As a part of social review The Great Gatsby also describes the failure of the American dream. from the view that American political ideals conflict with the social conditions that exist. For where American democracy is based on the idea of equality among people. When truth is that social discrimination still exists. Because the divisions among the classes cannot be overcome. Myrtle's attempt to crack into the group to which the Buchanans belong, is doomed to fail. Myrtle taking advantage of her lively nature, she try's to escape from her own class.

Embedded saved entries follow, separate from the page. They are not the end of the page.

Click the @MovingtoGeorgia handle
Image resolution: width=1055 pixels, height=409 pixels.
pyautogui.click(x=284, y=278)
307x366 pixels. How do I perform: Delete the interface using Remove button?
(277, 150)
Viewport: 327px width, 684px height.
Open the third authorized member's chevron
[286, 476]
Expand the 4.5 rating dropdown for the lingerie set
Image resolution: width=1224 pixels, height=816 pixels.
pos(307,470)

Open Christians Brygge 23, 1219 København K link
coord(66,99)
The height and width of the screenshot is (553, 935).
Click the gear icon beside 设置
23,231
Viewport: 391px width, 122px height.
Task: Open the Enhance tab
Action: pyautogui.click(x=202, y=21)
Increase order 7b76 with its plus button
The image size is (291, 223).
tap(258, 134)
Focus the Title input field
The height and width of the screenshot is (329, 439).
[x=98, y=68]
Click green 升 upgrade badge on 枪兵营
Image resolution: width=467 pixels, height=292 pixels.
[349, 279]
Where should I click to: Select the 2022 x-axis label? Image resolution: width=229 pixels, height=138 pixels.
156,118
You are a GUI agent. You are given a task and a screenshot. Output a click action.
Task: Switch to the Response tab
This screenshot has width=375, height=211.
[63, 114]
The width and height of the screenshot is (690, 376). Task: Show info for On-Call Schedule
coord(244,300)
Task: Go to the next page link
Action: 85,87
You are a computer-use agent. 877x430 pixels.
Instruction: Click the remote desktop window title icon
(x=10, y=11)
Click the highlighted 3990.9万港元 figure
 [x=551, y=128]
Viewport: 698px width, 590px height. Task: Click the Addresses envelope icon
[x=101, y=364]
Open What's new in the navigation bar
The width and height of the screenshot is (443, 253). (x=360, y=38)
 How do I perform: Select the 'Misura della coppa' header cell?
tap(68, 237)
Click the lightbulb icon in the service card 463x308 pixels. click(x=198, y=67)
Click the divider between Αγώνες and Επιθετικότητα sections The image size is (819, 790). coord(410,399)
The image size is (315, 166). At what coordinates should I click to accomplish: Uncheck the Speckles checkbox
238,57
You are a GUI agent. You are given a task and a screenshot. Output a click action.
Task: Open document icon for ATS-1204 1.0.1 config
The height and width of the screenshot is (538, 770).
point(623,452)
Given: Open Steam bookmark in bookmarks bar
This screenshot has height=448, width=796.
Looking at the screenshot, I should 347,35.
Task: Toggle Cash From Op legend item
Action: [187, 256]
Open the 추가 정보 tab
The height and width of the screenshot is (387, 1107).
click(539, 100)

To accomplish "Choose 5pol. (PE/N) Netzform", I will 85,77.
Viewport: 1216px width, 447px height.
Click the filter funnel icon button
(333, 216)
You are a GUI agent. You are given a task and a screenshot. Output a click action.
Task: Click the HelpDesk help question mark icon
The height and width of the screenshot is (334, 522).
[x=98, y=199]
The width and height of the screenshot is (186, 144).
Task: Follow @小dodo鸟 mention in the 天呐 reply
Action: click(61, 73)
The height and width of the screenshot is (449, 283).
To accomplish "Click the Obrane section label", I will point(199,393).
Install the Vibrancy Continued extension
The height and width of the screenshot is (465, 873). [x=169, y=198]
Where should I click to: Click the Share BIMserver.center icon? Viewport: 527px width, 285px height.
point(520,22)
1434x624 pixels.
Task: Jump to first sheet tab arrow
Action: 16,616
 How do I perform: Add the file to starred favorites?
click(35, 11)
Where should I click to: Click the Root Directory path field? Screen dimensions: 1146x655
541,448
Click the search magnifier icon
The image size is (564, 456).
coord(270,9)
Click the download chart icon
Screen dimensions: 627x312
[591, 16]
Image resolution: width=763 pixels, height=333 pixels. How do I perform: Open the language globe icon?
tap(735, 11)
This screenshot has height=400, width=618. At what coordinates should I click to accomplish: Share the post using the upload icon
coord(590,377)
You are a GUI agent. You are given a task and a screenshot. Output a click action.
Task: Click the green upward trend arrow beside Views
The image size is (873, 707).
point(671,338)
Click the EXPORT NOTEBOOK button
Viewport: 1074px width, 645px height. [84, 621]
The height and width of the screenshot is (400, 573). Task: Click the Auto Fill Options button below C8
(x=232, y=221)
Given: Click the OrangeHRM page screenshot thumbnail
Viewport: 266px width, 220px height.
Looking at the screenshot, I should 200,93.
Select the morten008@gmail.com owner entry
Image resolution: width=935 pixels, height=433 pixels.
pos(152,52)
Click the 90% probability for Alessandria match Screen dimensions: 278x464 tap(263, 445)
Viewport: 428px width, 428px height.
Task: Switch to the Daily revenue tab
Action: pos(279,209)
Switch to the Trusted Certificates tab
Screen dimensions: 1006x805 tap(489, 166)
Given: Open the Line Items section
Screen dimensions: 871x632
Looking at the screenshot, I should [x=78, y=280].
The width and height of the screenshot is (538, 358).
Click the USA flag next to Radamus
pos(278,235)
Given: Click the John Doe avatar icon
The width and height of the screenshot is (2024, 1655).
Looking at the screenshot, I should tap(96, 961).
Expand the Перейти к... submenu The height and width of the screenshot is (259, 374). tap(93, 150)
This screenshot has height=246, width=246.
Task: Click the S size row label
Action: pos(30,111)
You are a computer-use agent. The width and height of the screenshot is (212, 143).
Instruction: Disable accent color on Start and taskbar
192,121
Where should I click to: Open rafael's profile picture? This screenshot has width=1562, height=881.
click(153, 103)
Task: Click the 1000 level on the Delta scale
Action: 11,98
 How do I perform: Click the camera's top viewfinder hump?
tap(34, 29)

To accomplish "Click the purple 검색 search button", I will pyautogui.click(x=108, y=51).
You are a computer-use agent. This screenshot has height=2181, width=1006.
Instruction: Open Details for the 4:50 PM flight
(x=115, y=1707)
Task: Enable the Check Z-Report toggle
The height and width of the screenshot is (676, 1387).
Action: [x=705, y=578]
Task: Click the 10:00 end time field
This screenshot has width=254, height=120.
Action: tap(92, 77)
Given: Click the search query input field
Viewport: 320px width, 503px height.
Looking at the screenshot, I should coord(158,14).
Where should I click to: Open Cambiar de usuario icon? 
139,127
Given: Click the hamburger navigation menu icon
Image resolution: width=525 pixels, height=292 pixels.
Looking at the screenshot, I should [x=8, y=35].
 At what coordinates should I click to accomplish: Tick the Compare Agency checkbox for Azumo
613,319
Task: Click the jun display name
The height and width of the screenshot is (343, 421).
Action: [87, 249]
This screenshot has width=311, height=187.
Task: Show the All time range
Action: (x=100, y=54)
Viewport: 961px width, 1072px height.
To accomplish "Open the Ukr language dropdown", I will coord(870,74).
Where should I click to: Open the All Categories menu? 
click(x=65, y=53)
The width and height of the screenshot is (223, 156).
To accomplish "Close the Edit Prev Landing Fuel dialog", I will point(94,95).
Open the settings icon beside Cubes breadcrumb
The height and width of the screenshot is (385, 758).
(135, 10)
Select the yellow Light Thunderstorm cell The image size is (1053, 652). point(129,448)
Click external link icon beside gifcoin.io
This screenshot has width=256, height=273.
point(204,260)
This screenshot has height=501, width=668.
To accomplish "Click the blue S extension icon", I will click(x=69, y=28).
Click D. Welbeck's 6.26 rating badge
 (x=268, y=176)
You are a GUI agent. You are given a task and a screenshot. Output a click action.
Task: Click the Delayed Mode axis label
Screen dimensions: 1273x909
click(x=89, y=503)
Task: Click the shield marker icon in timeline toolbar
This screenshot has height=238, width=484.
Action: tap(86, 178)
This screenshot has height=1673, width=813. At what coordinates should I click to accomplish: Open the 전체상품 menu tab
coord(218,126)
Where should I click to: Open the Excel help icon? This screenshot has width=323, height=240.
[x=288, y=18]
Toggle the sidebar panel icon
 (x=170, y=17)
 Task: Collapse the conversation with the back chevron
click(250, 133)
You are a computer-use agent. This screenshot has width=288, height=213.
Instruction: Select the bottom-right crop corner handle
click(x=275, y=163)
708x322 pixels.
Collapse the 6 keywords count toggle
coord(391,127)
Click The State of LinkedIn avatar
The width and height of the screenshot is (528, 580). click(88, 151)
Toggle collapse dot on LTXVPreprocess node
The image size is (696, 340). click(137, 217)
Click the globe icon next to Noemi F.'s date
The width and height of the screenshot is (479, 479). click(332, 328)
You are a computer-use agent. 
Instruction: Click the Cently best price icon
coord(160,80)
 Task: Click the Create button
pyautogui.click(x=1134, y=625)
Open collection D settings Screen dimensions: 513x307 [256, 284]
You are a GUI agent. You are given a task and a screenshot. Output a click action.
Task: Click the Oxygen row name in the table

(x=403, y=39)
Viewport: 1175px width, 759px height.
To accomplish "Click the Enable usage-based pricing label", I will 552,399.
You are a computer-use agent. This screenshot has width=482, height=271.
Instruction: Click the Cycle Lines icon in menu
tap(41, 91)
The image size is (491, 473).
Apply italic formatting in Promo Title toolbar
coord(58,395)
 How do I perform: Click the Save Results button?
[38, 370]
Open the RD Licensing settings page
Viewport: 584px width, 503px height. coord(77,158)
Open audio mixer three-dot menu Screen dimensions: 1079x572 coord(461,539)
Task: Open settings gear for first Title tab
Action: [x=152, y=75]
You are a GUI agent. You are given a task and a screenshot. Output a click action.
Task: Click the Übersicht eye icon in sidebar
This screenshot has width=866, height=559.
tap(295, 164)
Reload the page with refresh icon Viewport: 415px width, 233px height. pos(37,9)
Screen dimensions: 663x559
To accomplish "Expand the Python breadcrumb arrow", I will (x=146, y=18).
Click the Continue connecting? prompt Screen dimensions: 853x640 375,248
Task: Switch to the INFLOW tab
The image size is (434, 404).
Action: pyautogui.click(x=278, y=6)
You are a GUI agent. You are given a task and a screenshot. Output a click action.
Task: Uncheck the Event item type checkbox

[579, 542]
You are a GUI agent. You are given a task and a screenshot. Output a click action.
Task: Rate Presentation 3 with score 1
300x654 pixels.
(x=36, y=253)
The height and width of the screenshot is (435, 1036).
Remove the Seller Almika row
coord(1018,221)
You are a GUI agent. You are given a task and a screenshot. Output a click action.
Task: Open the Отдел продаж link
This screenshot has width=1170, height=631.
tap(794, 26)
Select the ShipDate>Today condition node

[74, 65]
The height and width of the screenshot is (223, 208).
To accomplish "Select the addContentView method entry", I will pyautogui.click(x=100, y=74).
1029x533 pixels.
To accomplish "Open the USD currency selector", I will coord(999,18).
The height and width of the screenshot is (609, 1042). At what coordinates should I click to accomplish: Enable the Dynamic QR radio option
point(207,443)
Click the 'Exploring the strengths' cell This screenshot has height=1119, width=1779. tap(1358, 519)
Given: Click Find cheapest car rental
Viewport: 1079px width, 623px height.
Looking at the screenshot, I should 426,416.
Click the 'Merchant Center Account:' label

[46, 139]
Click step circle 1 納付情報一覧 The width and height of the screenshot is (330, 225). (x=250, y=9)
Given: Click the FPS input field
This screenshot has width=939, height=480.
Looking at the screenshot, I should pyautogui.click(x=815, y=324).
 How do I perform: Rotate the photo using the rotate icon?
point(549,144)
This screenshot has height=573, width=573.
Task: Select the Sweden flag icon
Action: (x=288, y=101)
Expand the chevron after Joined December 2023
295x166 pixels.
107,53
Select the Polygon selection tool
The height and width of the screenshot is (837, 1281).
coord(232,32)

She enters in an affair with Tom and try's to take on his way of living. But she only becomes crude and corrupt like the rest of the rich. In this Myrtle scorns people from her own class, including her husband, and loses all sense of morality. In all her social desire, Myrtle never succeeds in her try to find a place for herself in Tom's class.

When it comes to a crisis, the rich stand together against all other outsiders. Myrtle's situation, of course, is a lesser image of Gatsby's more significant struggle for daisy. As Myrtle's desire springs from social desire, Gatsby's is related more to his principle, his faith in his life's possibilities. Undoubtedly, Gatsby desire is also affected by his social thoughts. Daisy, who is very wealthy and beautiful, represents a way of life which is much different from Gatsby's and therefore more appealing to him because it is out of reach. But, social consciousness is not a root cause.

It directs and increases Gatsby's belief in life's possibilities. Like Myrtle, Gatsby struggles to fit himself into another social group, but his attempt is more urgent because his whole life is devoted to getting daisy. Failure, therefore, is more devastating for Gatsby. His whole career, his confidence in himself and in life is totally shattered when he fails to win Daisy. His death when it comes is almost insignificant, for, with the collapse of his dream, Gatsby is already spiritually dead. As social irony, The Great Gatsby is also a notice of moral lack in modem American society.

The concern here is with the abandonment of values and the lessening of spiritual life. That is a condition which is related to the American Dream. The novel notes the early idealism of the first settlers in America. Fitzgerald himself relates Gatsby's dream to that of the early Americans because, at the end of the novel, Nick recalls the former Dutch sailors and compares their sense of wonder with Gatsby's hope.

The book also seems to look into how Americans lost their purpose as material success wiped out spiritual goals. The lives of the Buchanans were filled with material comforts and luxuries, useless and empty of purpose, represents this condition. Daisy's sadness is especially proving of this. "What " ll we do with ourselves this afternoon?' cried Daisy, 'and the day after that, and the next thirty years?" Fitzgerald stresses the need for hope and dreams to give meaning and direction to our efforts.

Striving towards some goal is the way in by which man can feel a sense of involvement, and a sense of his own identity. Certainly, Gatsby, with "his extraordinary gift of hope", set against the empty existence of Tom and Daisy, witch makes it seem to fulfill a heroic greatness. Fitzgerald goes on to state that the failure of hopes and dreams, the failure of the American Dream itself, is certain, not only because fact can not keep up with ideals, but also because the ideals are in any case usually too fantastic to be realized. The heroic story of Gatsby, therefore, should not be taken at what it seems, for we can not overlook the fact that Gatsby is naive, unpracticed and over sentimental. It is this which makes him attempt the impossible, to repeat the past. There is something pathetic and absurd about the way he refuses to grow up.

"George Wilson compares The eyes of T.J. Eckleburg convey to the eyes of God looking over the valley of Ashes. The unmoving eyes on the billboard look down on the Valley of Ashes and see all the immorality and garbage of the times". In conclusion F. Scott Fitzgerald was a writer that put much of his life in his book the Great Gatsby. He also noted all the immorality that was going on in the twenties. Which made him famous for calling it the jazz age.